- [BRANO]
Basal ha spiegato che l’estensione della devastazione causata dall’assalto israeliano, l’intensità degli attacchi e le restrizioni all’ingresso di nuovi macchinari e attrezzature nell’enclave assediata rendono impossibile per il personale di soccorso recuperare tutti i corpi. Secondo lui, le squadre della Protezione Civile sono sotto tiro quando rispondono agli attacchi aerei, nonostante le protezioni che dovrebbero essere garantite dal diritto internazionale. “Questo è un crimine odioso”, ha sottolineato.

Basal ha evidenziato che fino a quando non ci sarà una completa cessazione degli attacchi israeliani, la Protezione Civile non sarà in grado di recuperare i corpi dei dispersi di Gaza. Anche allora, secondo le sue stime, potrebbero volerci dai due ai tre anni nel migliore dei casi per recuperarli tutti. “Durante la tregua temporanea [durata sette giorni a fine novembre], abbiamo cercato di recuperare alcuni dispersi da sotto le macerie delle case, ma il tempo limitato e la mancanza di attrezzature hanno rallentato il processo”, ha detto.

Quando le squadre della Protezione Civile sono riuscite a recuperare i corpi, nei giorni in cui gli attacchi israeliani sono stati meno intensi, hanno scoperto cadaveri in avanzato stato di decomposizione. “I corpi delle vittime erano completamente decomposti, soprattutto quelli dei bambini”, ha raccontato Basal.

- [DATI]
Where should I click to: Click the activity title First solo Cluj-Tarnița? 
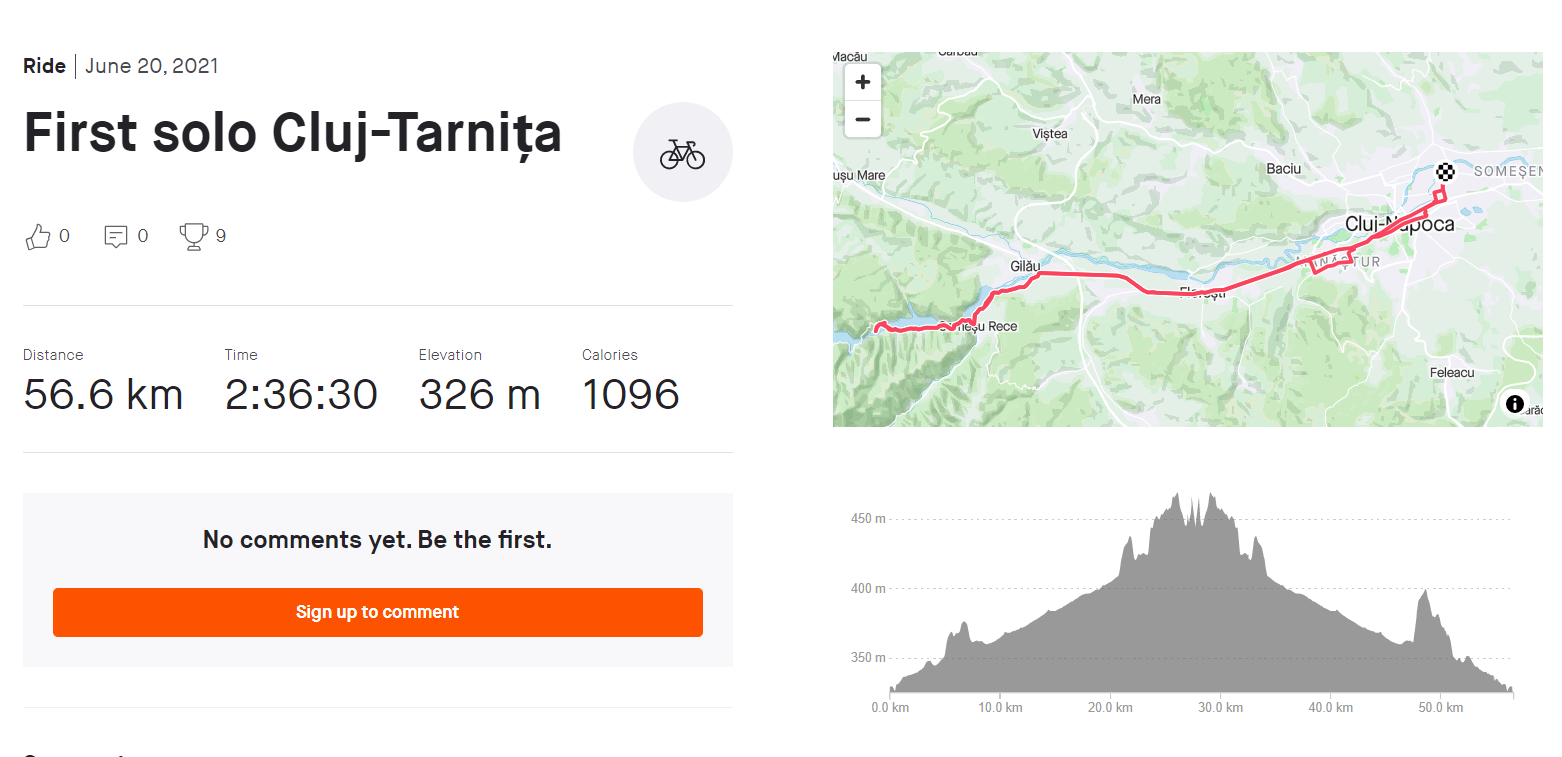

- [COMPITI DA SVOLGERE]
1 - Secondo il brano sulla Protezione Civile di Gaza, nel migliore dei casi quanto tempo potrebbe servire per recuperare tutti i corpi dei dispersi?
2 - Riassumi in forma più breve il paragrafo del brano che comincia con "Basal ha spiegato che l’estensione", mantenendone i fatti principali.

- [RISPOSTE CORRETTE]
1 - Dai due ai tre anni, dopo la completa cessazione degli attacchi israeliani.

2 - Per Basal, i soccorritori non possono recuperare tutti i corpi per tre motivi: la vastità della devastazione causata dall’assalto israeliano, l’intensità degli attacchi e le restrizioni all’ingresso di nuovi macchinari e attrezzature nell’enclave assediata. Le squadre della Protezione Civile finiscono sotto tiro quando intervengono dopo gli attacchi aerei, nonostante le protezioni previste dal diritto internazionale. Basal lo definisce "un crimine odioso".